### TASK TO COMPLETE
Copy out the full listing that comes next, exactly.

### THE RECORDS
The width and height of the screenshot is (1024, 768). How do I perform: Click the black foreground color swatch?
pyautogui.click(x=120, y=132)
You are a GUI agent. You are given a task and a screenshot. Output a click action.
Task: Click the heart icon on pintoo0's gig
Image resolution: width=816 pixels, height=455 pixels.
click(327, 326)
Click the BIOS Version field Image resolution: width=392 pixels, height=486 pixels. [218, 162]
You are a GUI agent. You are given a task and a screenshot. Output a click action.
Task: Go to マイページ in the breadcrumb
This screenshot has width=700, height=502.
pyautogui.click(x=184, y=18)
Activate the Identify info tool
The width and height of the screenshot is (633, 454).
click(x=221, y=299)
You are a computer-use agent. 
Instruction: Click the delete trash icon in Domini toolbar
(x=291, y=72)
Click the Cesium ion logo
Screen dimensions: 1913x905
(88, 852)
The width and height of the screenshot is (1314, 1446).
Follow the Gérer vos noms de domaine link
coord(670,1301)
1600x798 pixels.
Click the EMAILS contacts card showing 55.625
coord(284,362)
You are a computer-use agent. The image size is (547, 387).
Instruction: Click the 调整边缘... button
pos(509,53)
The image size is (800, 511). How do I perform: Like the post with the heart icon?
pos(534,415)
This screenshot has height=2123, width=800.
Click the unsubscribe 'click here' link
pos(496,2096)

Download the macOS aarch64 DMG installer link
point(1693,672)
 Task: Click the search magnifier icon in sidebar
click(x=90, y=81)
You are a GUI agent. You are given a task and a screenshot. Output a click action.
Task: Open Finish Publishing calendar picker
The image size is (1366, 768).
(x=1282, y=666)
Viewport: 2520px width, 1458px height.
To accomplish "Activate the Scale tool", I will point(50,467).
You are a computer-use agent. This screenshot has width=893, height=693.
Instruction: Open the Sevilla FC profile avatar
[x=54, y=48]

### ANSWER SPACE
The width and height of the screenshot is (1024, 768). How do I perform: Click the black foreground color swatch?
pyautogui.click(x=120, y=132)
You are a GUI agent. You are given a task and a screenshot. Output a click action.
Task: Click the heart icon on pintoo0's gig
Image resolution: width=816 pixels, height=455 pixels.
click(327, 326)
Click the BIOS Version field Image resolution: width=392 pixels, height=486 pixels. [218, 162]
You are a GUI agent. You are given a task and a screenshot. Output a click action.
Task: Go to マイページ in the breadcrumb
This screenshot has width=700, height=502.
pyautogui.click(x=184, y=18)
Activate the Identify info tool
The width and height of the screenshot is (633, 454).
click(x=221, y=299)
You are a computer-use agent. 
Instruction: Click the delete trash icon in Domini toolbar
(x=291, y=72)
Click the Cesium ion logo
Screen dimensions: 1913x905
(88, 852)
The width and height of the screenshot is (1314, 1446).
Follow the Gérer vos noms de domaine link
coord(670,1301)
1600x798 pixels.
Click the EMAILS contacts card showing 55.625
coord(284,362)
You are a computer-use agent. The image size is (547, 387).
Instruction: Click the 调整边缘... button
pos(509,53)
The image size is (800, 511). How do I perform: Like the post with the heart icon?
pos(534,415)
This screenshot has height=2123, width=800.
Click the unsubscribe 'click here' link
pos(496,2096)

Download the macOS aarch64 DMG installer link
point(1693,672)
 Task: Click the search magnifier icon in sidebar
click(x=90, y=81)
You are a GUI agent. You are given a task and a screenshot. Output a click action.
Task: Open Finish Publishing calendar picker
The image size is (1366, 768).
(x=1282, y=666)
Viewport: 2520px width, 1458px height.
To accomplish "Activate the Scale tool", I will point(50,467).
You are a computer-use agent. This screenshot has width=893, height=693.
Instruction: Open the Sevilla FC profile avatar
[x=54, y=48]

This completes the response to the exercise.